# KungFu Ranking



## Drac (Aug 3, 2006)

Greetings..
Had this very loud, long and animated discussion with some friends concerning the ranking system used by KungFu practioneers, I knew it was not belts but sashes, that is the extent of my knowledge..One said they used the same color system as Karate..I disagree..Could someone PLEASE help?? Is it the same for Northern and Southern disciplines??Thanks to all in advance.. 

Drac


----------



## Jade Tigress (Aug 3, 2006)

Don't know much about it myself. Can only tell you what I have experienced in the only 2 kung fu schools I've been to, except to confirm it is sashes and not belts, that they don't follow any standardized ranking system, and some don't rank at all. 
(Correct me if I'm wrong my more experienced CMA friends). 

My first school:
(sashes)
white - yellow - green - blue - brown - black - and red for Sifu's

My current school:
Black rope - white (sash) - yellow - advanced yellow - green - advanced green - blue - advanced blue - brown - advanced brown - red - advanced red - black


----------



## Xue Sheng (Aug 3, 2006)

INPUT ROWS:
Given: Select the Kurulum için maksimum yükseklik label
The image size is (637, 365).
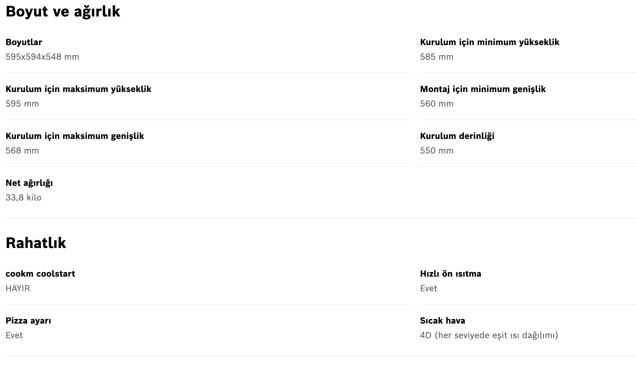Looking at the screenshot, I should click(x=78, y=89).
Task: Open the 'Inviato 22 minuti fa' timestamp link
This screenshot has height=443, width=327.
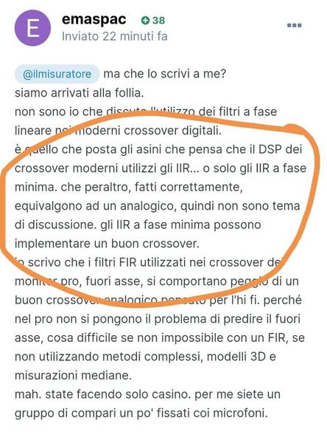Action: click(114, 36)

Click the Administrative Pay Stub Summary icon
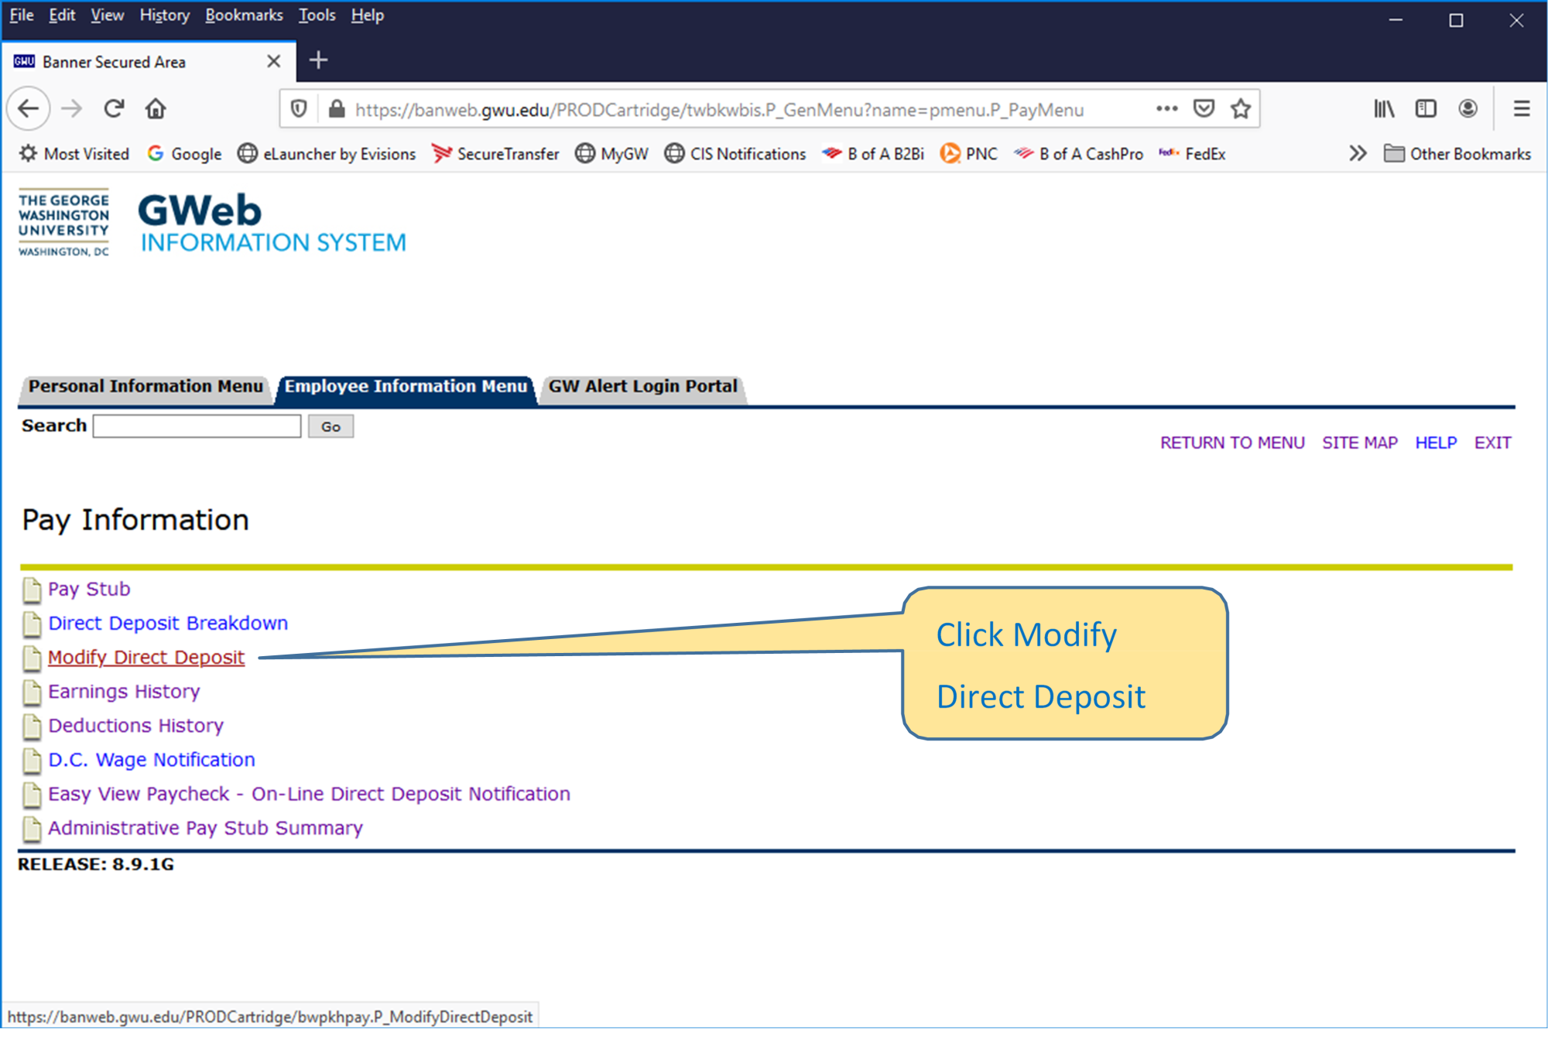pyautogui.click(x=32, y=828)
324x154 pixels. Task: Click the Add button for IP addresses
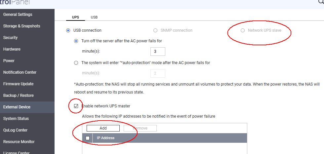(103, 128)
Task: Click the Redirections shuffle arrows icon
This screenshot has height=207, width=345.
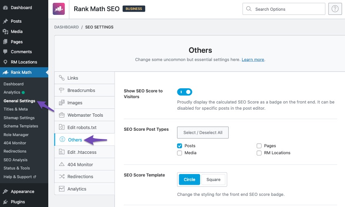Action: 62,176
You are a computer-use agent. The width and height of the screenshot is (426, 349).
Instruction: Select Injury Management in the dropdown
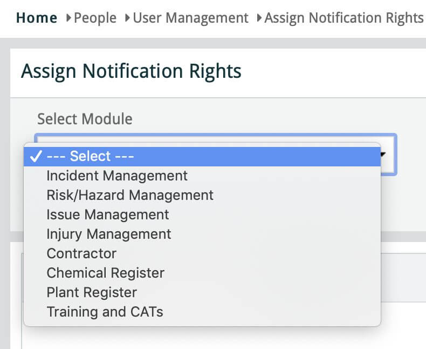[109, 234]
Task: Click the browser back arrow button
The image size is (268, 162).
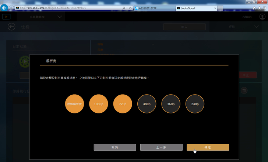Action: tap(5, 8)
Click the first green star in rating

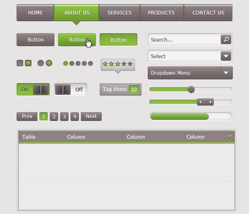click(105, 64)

PROBLEM 1: Reproduce the records starting at the line containing "Task: Click the browser back arrow button" and running through the last line of the records, with both ends included and the pictures omitted.
PROBLEM 2: Carry on the forum thread about kung fu ranking from the point where it stops.

EXERCISE OUTPUT 1:
Task: Click the browser back arrow button
The image size is (268, 162).
Action: tap(5, 8)
Click the first green star in rating

click(105, 64)

EXERCISE OUTPUT 2:
Most traditional Kung fu schools have no color belt/sash ranking system at all as far as I know. And I have never seen a Northern style with one. But that does not mean they do not exist. 

And those that do I highly doubt the colors are the same since you can see different color ranking system between Jujitsu and Karate TDK and Judo, Karate and karate, etc.


----------



## mantis (Aug 3, 2006)

every school uses a totally different ranking system.  in chinese martial arts colors of shashes do not mean anything.  To they should only mean 'how long' u've been going to class.. However genenrally you get light or bright colors when you're a beginner, darker colors in intermediate and they you'll get a brown->black.

btw, this is not related to your question exactly.  but i read somewhere that the history of belts started as follows: old basic chinese wrestler would only wash their clothes but not the belts.  the 'dirtier' your belt is the more experienced you are.  if you wash your belt it means you washed away what you have learned.  that's why the darker it is, the better you are until you eventually get it 'black' from wrestling in mud.


----------



## clfsean (Aug 3, 2006)

Xue Sheng said:
			
		

> Most traditional Kung fu schools have no color belt/sash ranking system at all as far as I know. And I have never seen a Northern style with one. But that does not mean they do not exist.



What he said.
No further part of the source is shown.